(EXTRACT TO READ):
'''

Tuesday, June 22, 2010
Do No Harm
Abraham Verghese had written two highly acclaimed memoirs before he wrote his first novel,“Cutting For Stone”. This novel is an ambitious, family epic that spans over forty years and two continents.
The narrator and protagonist of this story is Marion Stone. The story opens in 1954 as Marion describes the dramatic, frightening, haphazard sequence of events that transpired as he and his twin brother, Shiva, were born at Missing Hospital in Addis Ababa, Ethiopia. “Missing was really Mission Hospital, a word that on the Ethiopian tongue came out with a hiss so it sounded like Missing.”
Marion and Shiva Stone were born to an Indian nun, Sister Mary Joseph Praise, and an English doctor, Thomas Stone, who worked together at Missing. At birth the twins were joined at the head by a short, fleshy tube that passed from the crown of one to the other. The drama that surrounded their birth and the split second decisions made by Dr. Kalpana Hemlatha, as she worked to save the lives of these infants, is compelling to read. What transpired after the birth is sad and difficult to understand.
The boys grow up in the comforting surroundings of Missing raised by Dr. Hemlatha (Hema) and the compassionate man she finally marries, Dr. Abhi Ghosh. They are surrounded by love and the political turmoil of Ethiopia, quietly learning how to be doctors from their adopted parents and all the wonderful characters who care for them at Missing.
The author describes medical procedures and operations in minute detail that may not appeal to all readers. I found it fascinating. Verghese’s writing is clear and detailed, making the reader feel like you are right there in the operating room with these passionate, skilled doctors.

'''

(DATA FOR REVIEW):
'''

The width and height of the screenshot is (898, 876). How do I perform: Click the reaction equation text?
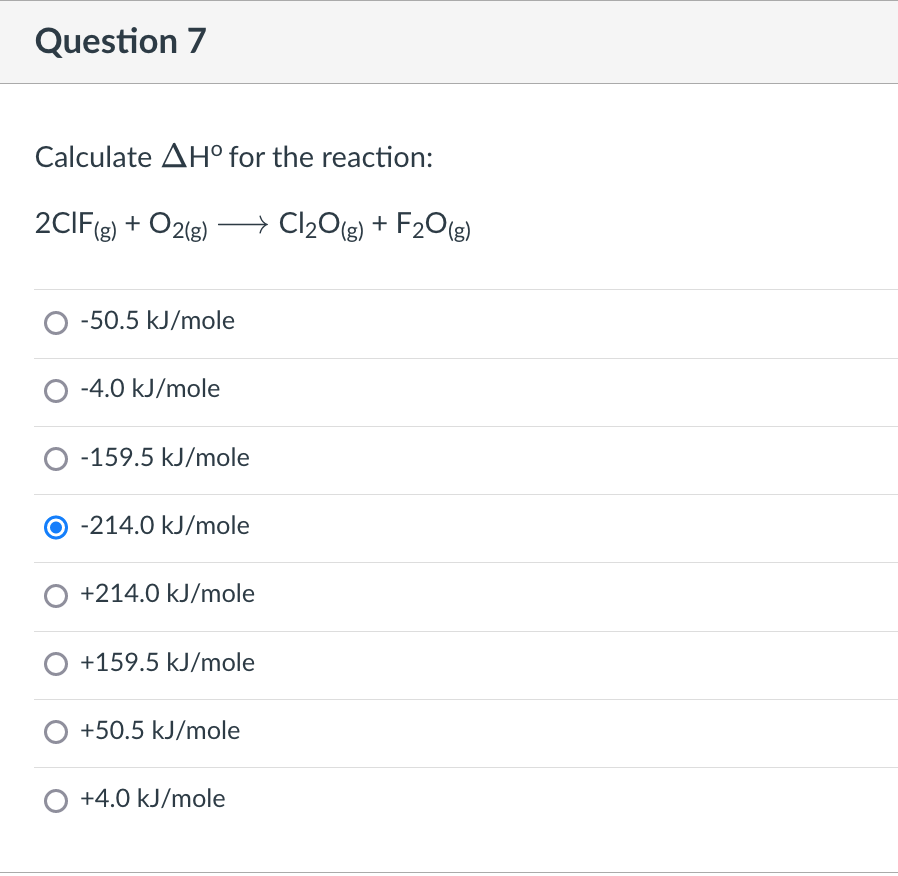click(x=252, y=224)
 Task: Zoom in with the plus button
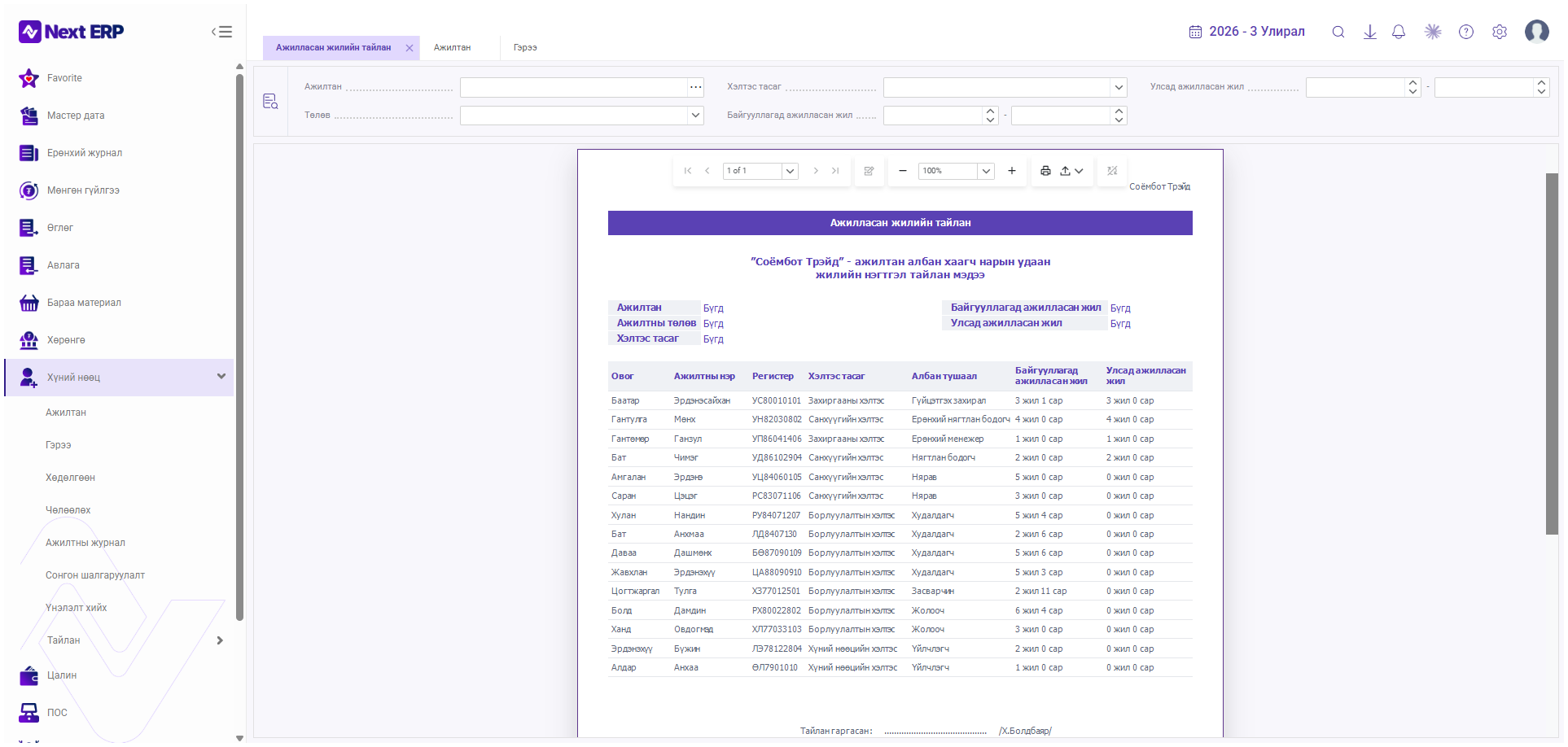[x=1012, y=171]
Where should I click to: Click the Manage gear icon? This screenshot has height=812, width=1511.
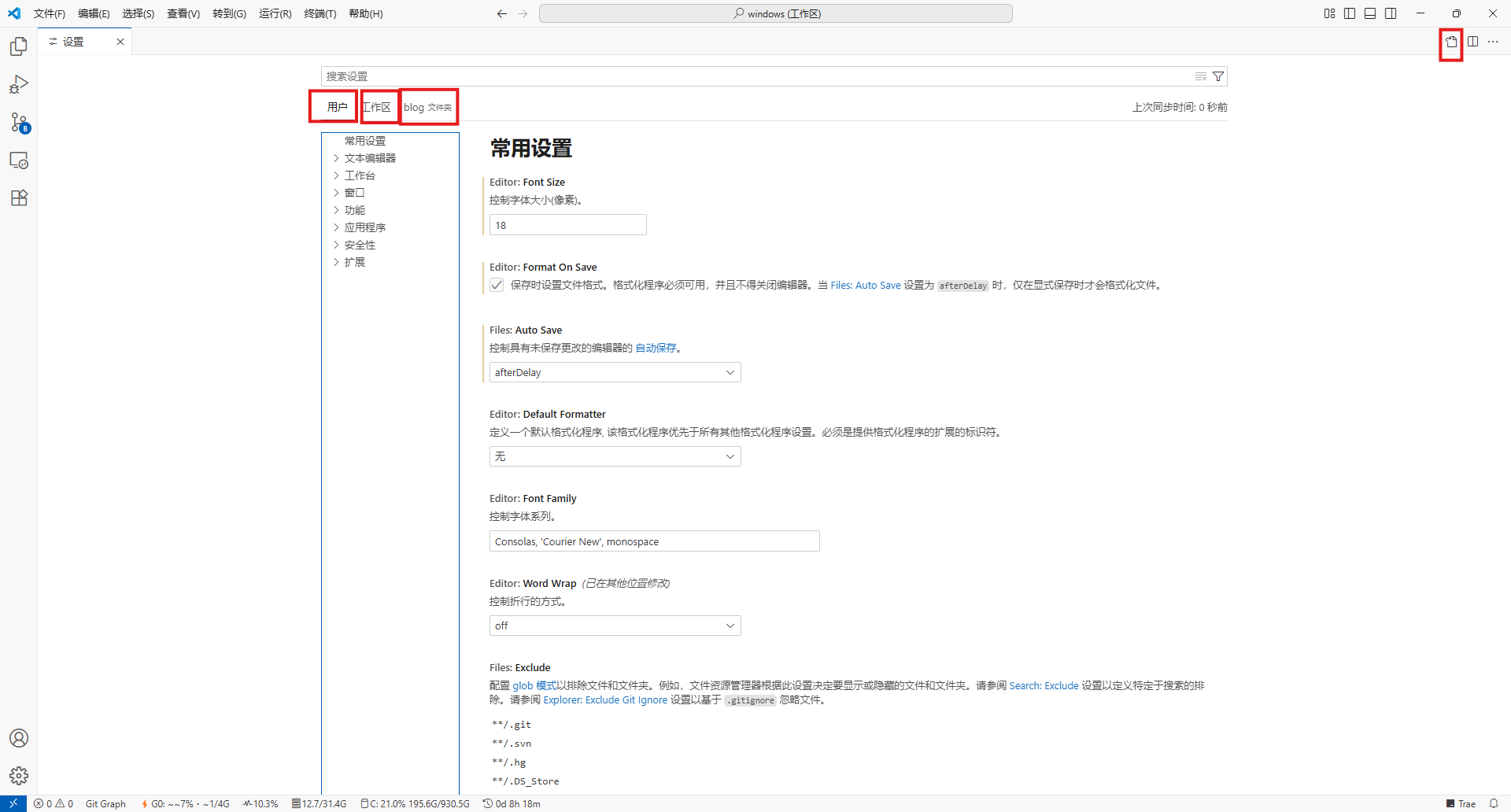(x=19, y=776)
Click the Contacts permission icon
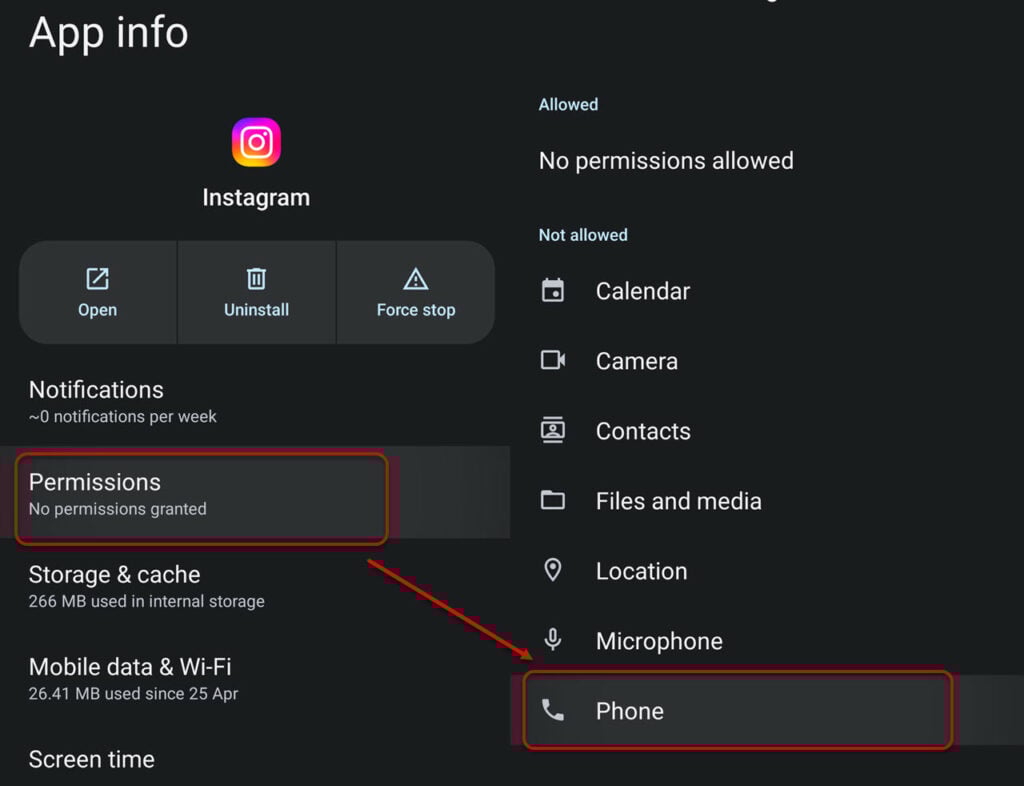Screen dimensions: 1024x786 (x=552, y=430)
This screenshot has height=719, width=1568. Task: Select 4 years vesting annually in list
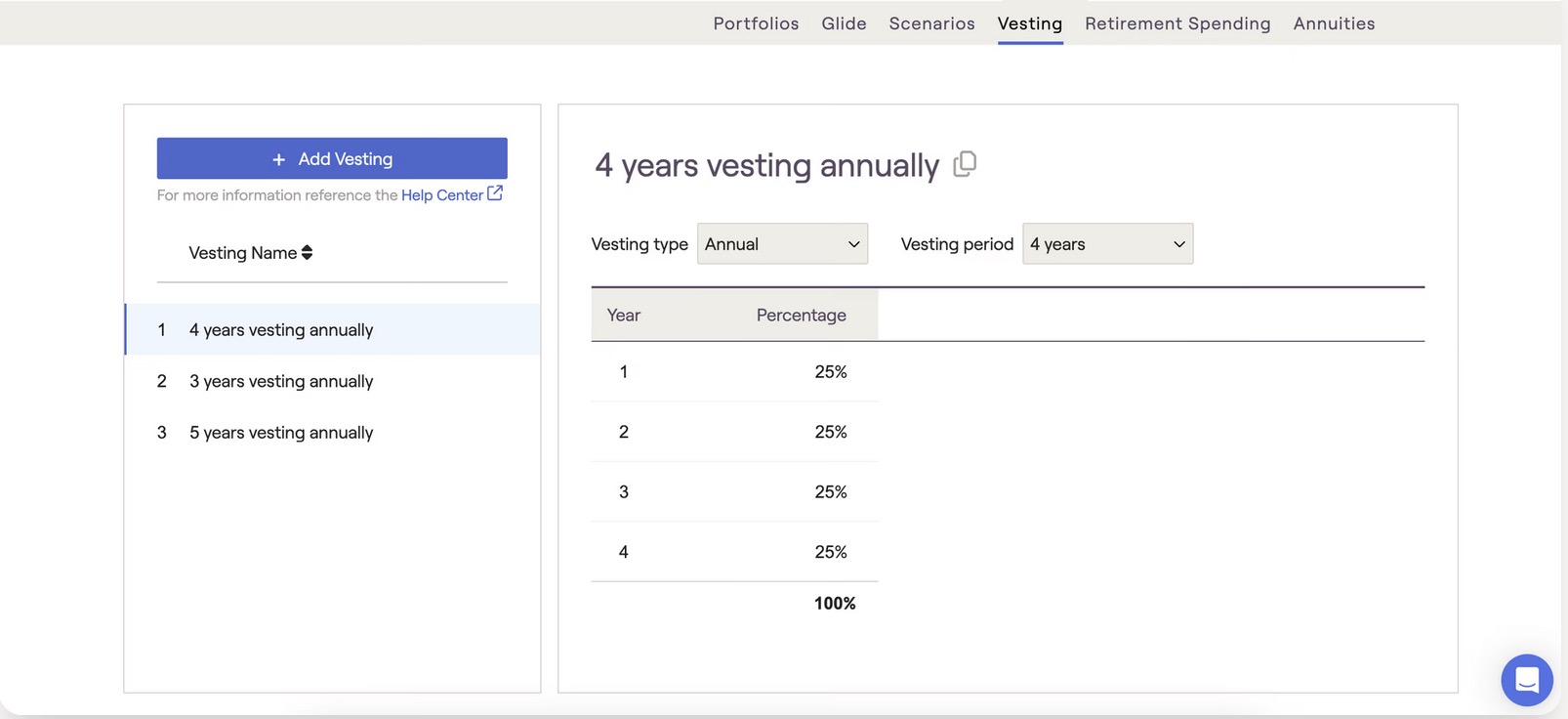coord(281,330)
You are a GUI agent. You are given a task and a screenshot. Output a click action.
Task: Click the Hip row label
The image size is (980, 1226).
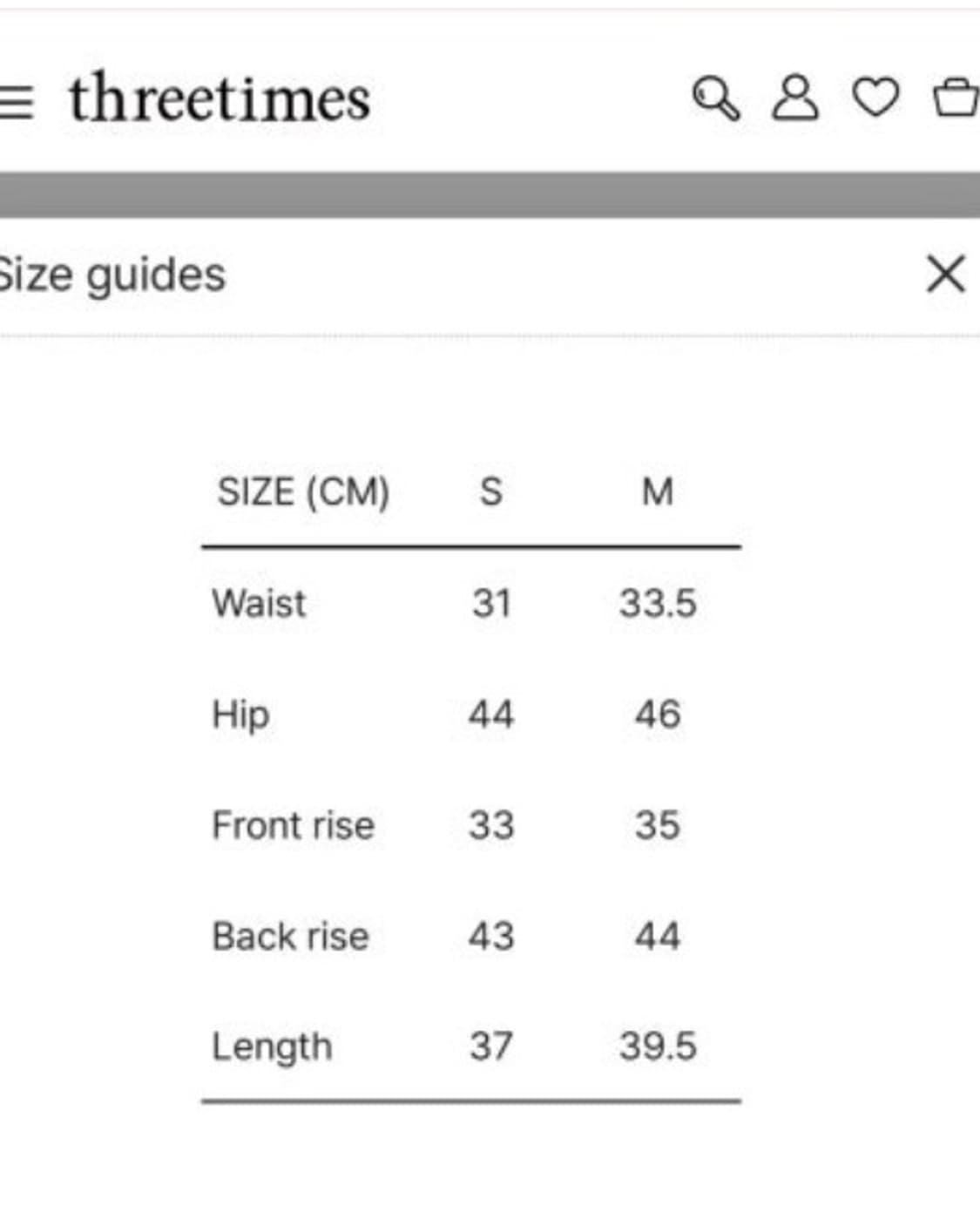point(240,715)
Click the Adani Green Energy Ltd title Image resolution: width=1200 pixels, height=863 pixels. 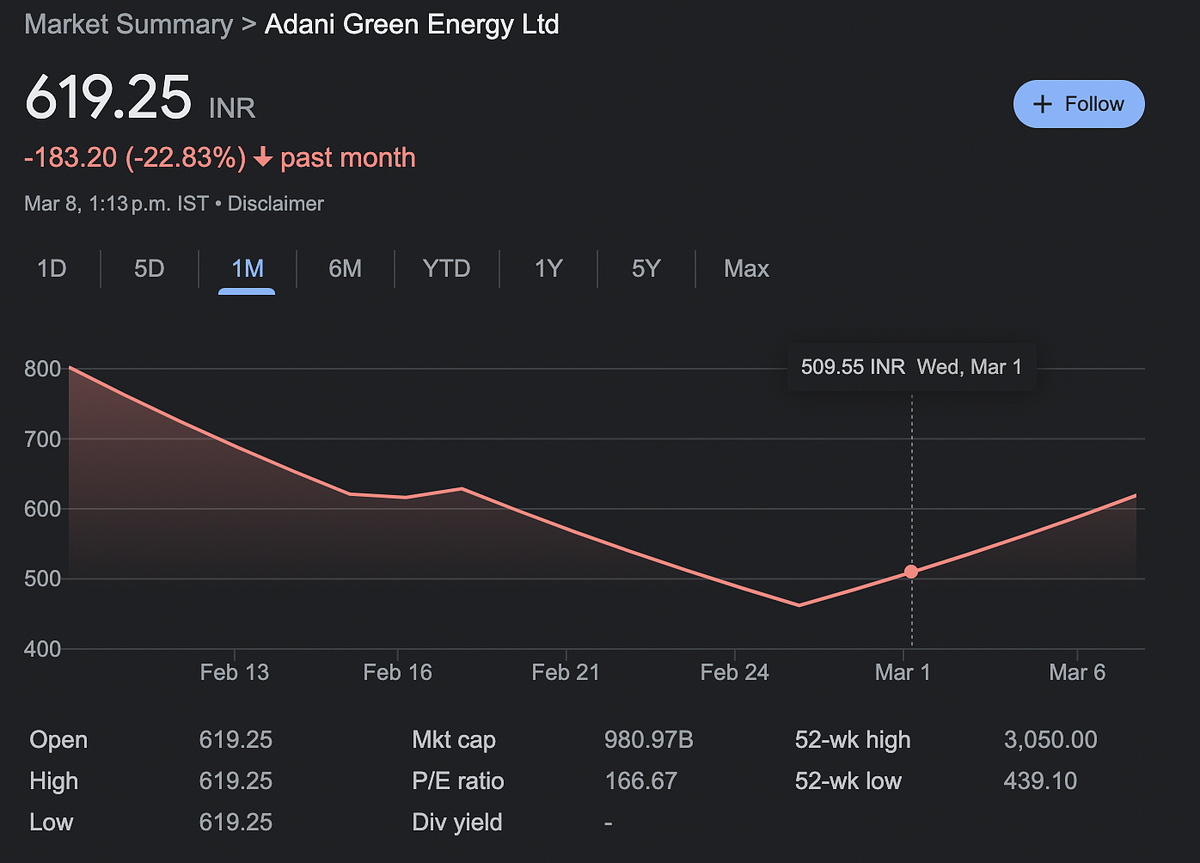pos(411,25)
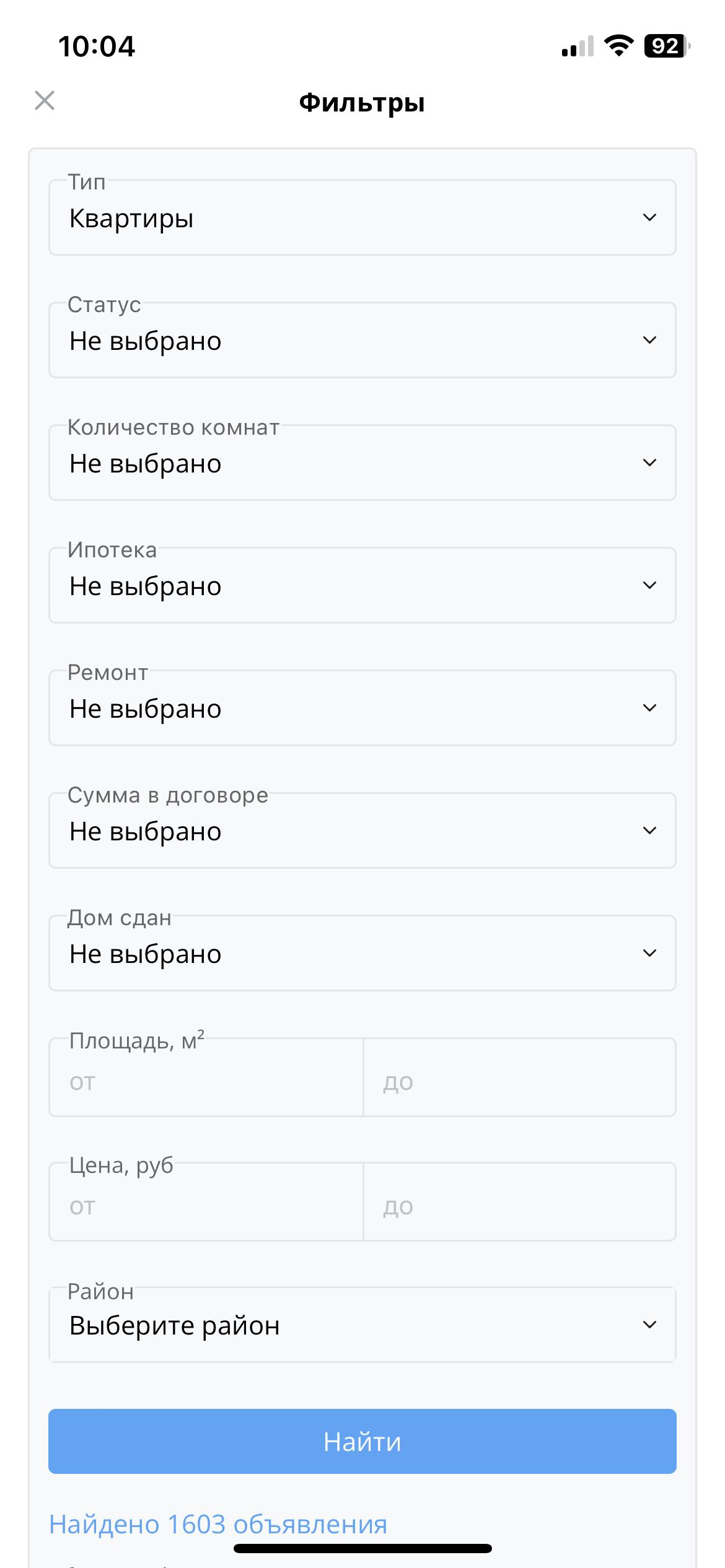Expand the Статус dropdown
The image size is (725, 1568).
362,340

'''

(WHAT TO WORK ON):
Continue the review of "Cutting for Stone" from its last paragraph onward. The records have no connection to the text.

(WRITTEN ANSWER):
The story takes Marion to Nairobi, as he flees the Ethiopian secret police, and finally to New York where he finishes his medical training. Shiva remains in Ethiopia in his own self styled world. The appearance in New York of Marion's childhood love, Genet, brings this epic story to a sad, complicated end. This end also brings Dr. Thomas Stone back into Marion and Shiva’s lives.
In some ways Verghese has been too ambitious. He has a wonderful story to tell with fascinating characters, exciting medical procedures and important historical events. But the end seems somewhat contrived. Abraham Verghese is an author and a physician. He has attempted to give the reader a wonderful combination of both worlds. He is a great storyteller and his characters are strong, believable and memorable. Abraham Verghese has written a powerful, epic story entwining medicine, family and country that may have some flaws, but is a wonderful read.